What you return must match the records below character for character, except that no picture appears.

■ Extracted data

•••••

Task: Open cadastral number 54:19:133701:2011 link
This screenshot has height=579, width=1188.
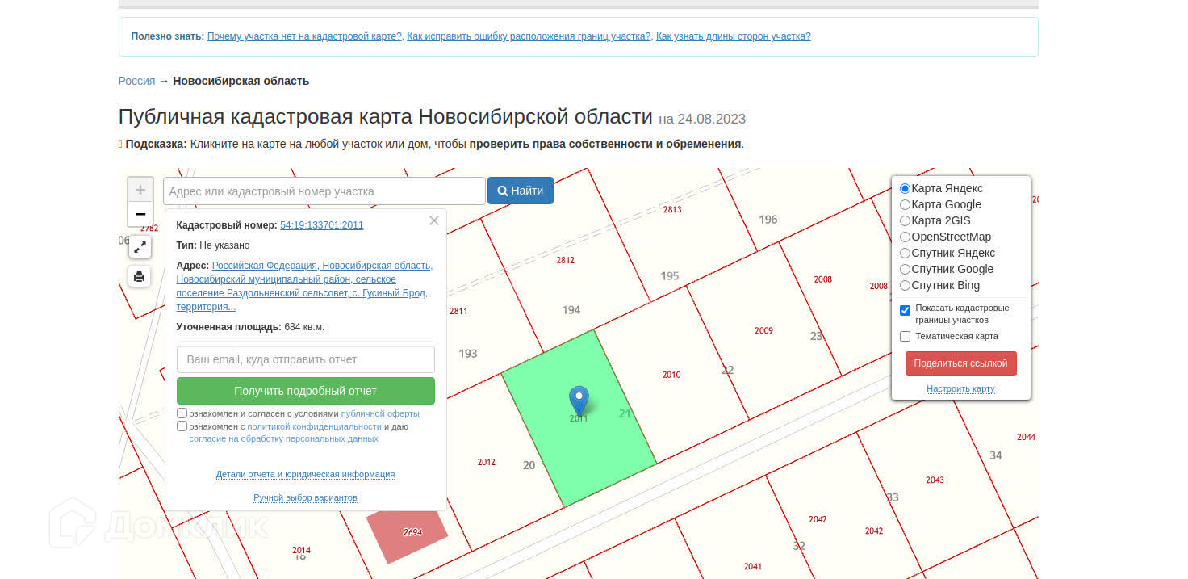Action: (x=321, y=225)

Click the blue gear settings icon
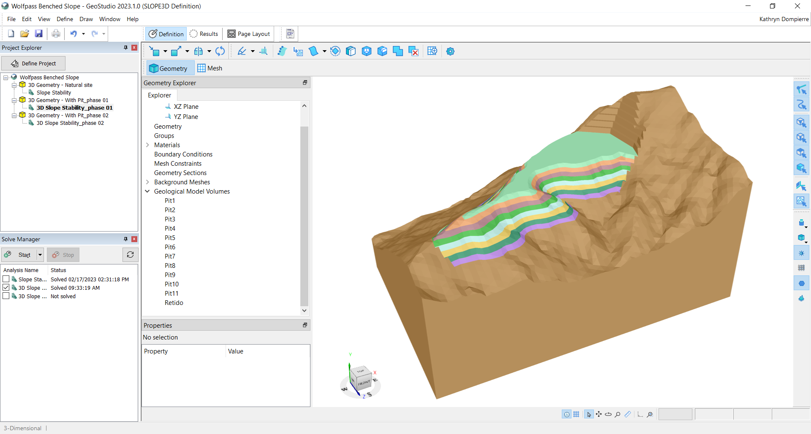(x=450, y=51)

•••••

■ Solution
Task: Open cadastral number 54:19:133701:2011 link
This screenshot has height=579, width=1188.
Action: (x=321, y=225)

Click the blue gear settings icon
(x=450, y=51)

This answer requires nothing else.